Third World debt repayment benefitted the first world countries in two ways. Firstly, the economist Susan George estimated that, in the period from 1982 until 1990, US$418 billion was transferred from poor countries to rich countries to service the foreign debt. This money ought to have been spent on education, health care, social services for the vulnerable in poor countries and on building up a diversified, local economy. Instead it subsidized the economies of rich countries and increased consumption. Secondly, most poor countries had very little manufacturing activity and were almost exclusively commodity-producing countries. Between 1974 and 1988, the price of a basket of 28 basic commodities, including lead, tin, zinc, sugar, coffee and teach, fell by a staggering 48%. The Economist magazine estimated that the first world saved US$65 billion in 1985 alone. This, of course, kept inflation low in developed countries during the 1980s and 1990s.

There were two reasons for the drop in commodity prices. The first had to do with the recession in the rich countries, caused by the hike in oil prices in 1973 and again in 1979. The second reason was a direct result of the economic policies forced on third world countries by multilateral financial agencies such as the World Bank and the International Monetary Fund. These policies dictated that poor counties reshape their agriculture programs away from subsistence agriculture, geared to feeding the local population, to planting export-oriented crops. For example, many more poor countries were encouraged to plant coffee. This led to a glut in the market and the subsequent collapse in the price of coffee on the world market in the mid-1980s.
Low inflation in the first world during the 1990s and the early part of this decade was not due to shrewd economic policies designed by politicians and central bankers as they would like us to believe. It was as a result of an ever larger variety of cheap goods being imported from China. As a consequence, China began to run up huge financial surpluses, particularly with the United States. Some of this saving went into US government bonds, but the bulk was invested in various assets, often property, in various parts of the world. These assets began to increase in value driving up property prices around the globe.

In response to these trends central bankers around the world were faced with a dilemma. They could either target consumer inflation, even though cheap Chinese consumer goods was keeping inflation low anyway, or they could address the asset inflation side of the equation.

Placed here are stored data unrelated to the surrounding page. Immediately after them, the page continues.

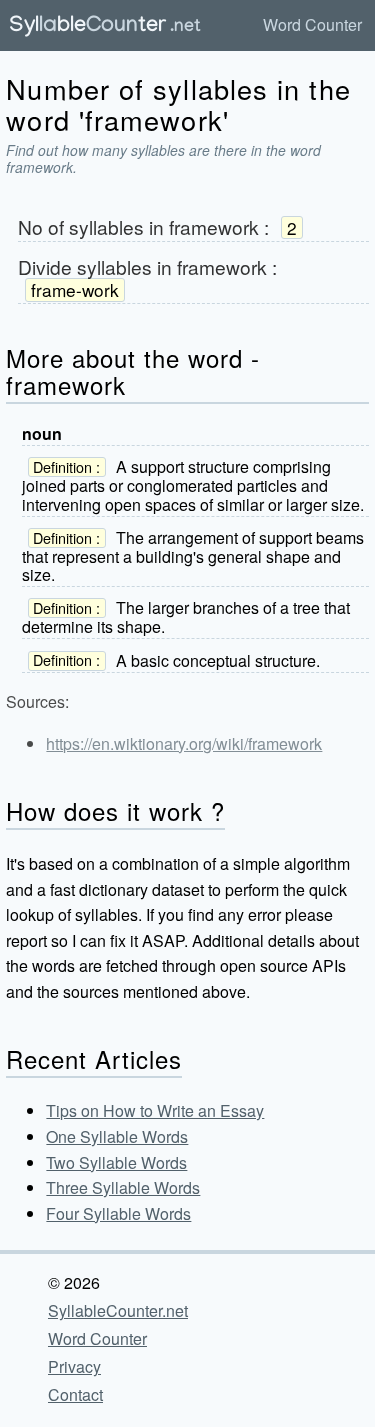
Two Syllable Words (116, 1162)
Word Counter (312, 24)
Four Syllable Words (118, 1213)
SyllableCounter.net (118, 1310)
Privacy (74, 1366)
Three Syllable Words (123, 1187)
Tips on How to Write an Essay (155, 1110)
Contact (75, 1394)
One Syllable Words (117, 1136)
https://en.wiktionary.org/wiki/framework (184, 743)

Unfortunately, the Federal Reserve in the United States, under the chairmanship of Alan Greenspan, decided not to interfere in the market and thus curb the explosive growth of risky and often fraudulent mortgage lending. On October 4th 2008, he told a Congressional hearing that the largely unregulated business of spreading financial risk widely through the use of exotic financial instruments called derivatives, had gotten out of control and had added to the havoc of today’s crisis. As far back as 1994 he had resolutely opposed tougher regulation on derivatives. His status as an economic guru in the eyes of both Republicans and Democrats blocked any effective regulation.

As the property market collapsed many banks had too much debt and too little capital to provide sufficient credit to keep the economy moving. Some of the banks have tried to meet their debts by selling assets. Because confidence in the financial system has evaporated, the value of these assets has fallen through the floor, reducing banks’ capital even further. Governments have tried to step in with a number of schemes, some to guarantee depositors, others to buy bank shares, reduce interest rates and/or recapitalize the banks.

Thus far the financial markets have not responded as confidence in the system is at a very low ebb, probably the lowest it has been since the Great Depression.